優先順位

優先順位という言葉がよく出てくるのは、私が基本的に義務で考え、動くからだと思う。欲求で動くことがあまりない。数ある選択肢のなかから、今すべきことを選ぶ時、自分自身のためにって基準じゃあない。そんだけ。それなら、ああしなければ、こうしなければと、何もかも嫌々なのかといえば、そんなことはない。自分の中の規則や義務や仁義に則ることこそが楽しいから。むしろ、そうすることが私の欲求なのかもしれない。なんというか、義務が派生した過程に感謝しているんだと思う。


全ての事柄に、自分なりの規則がある。例えば、身体がどれだけ休息を欲していても、深夜まで帰宅できないのは、睡眠より優先すべき用件が入るからだし、どう動くのか賢いかわかっている時でも、気に入らなければ何もしない。こういうものは性質で、人それぞれ持っていて、口に出して説明するようなことじゃないんだろう。ただ、誤解されやすい。連日午前様の人間を客観的に見れば、誘惑に負けやすい・欲求を満たしたい・だらしなさ・断ることが苦手などを連想するわけだが、私にそういうものはあまりない。一見だらしのない生活を叱られた時、なんと言えばいいか分からなくなる。子どもの頃からずっとそうだった。立派ではなくても、私には私の考えがあり、優先順位があり、胸を張れないことは何もしていない。それを分かってほしい。大切な人には分かってほしいと思い続けて思い続けて、何度も諦めてきた。諦めたようでも、機会があれば話し合い、そうして三十年もかけて両親は少しずつ分かってきてくれているような気もする。不思議なのは、例えば父さんもまたそういう人で、だからいつでも思うところがなんとなく分かるし、自分の分身のように思うこともあるし、影響ももちろん受けているんだが、私の方は父がそういう人だと言葉にしなくても子どもの頃から知っている。それでも、私を知ってもらうのにはずいぶん時間がかるんだよね。
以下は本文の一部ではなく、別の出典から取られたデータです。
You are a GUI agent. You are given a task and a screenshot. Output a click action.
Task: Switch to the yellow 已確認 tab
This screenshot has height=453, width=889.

私は知ってほしいんだ。昔からずっとずっと。誰にも彼にもとはいわないが、大切な人には知ってほしい。私の欲求を一方的に捏造して、腹を立てたりたしなめたりするのを止めてほしい。ああそうか。理由は誰にでもあるんだ。その理由を問われずに一方的に話されれば、誰だって不愉快だよな。たったひと言。良いでも悪いでもない。呆れてくれてかまわない。あなたはそういう人だよねって。たったそれだけを誰かが知っていてくれる。それだけでこんなに救われるなんて。逆に、こういう言葉をもらった後に、何も分かっちゃいなかったんだと思い知らされるほど傷つくことはない。 もう少し、自分を労わるべきだとよく言われる。でも、私が正義感が強いわけでも、気ーつかいーなわけでも、頑張りや屋なわけでも、自虐的なわけでも、優しいわけでもないってことまで知っている人は少ない。私は、自分の中の規則に則って、比較的怠惰に我がままに、生きているだけだ。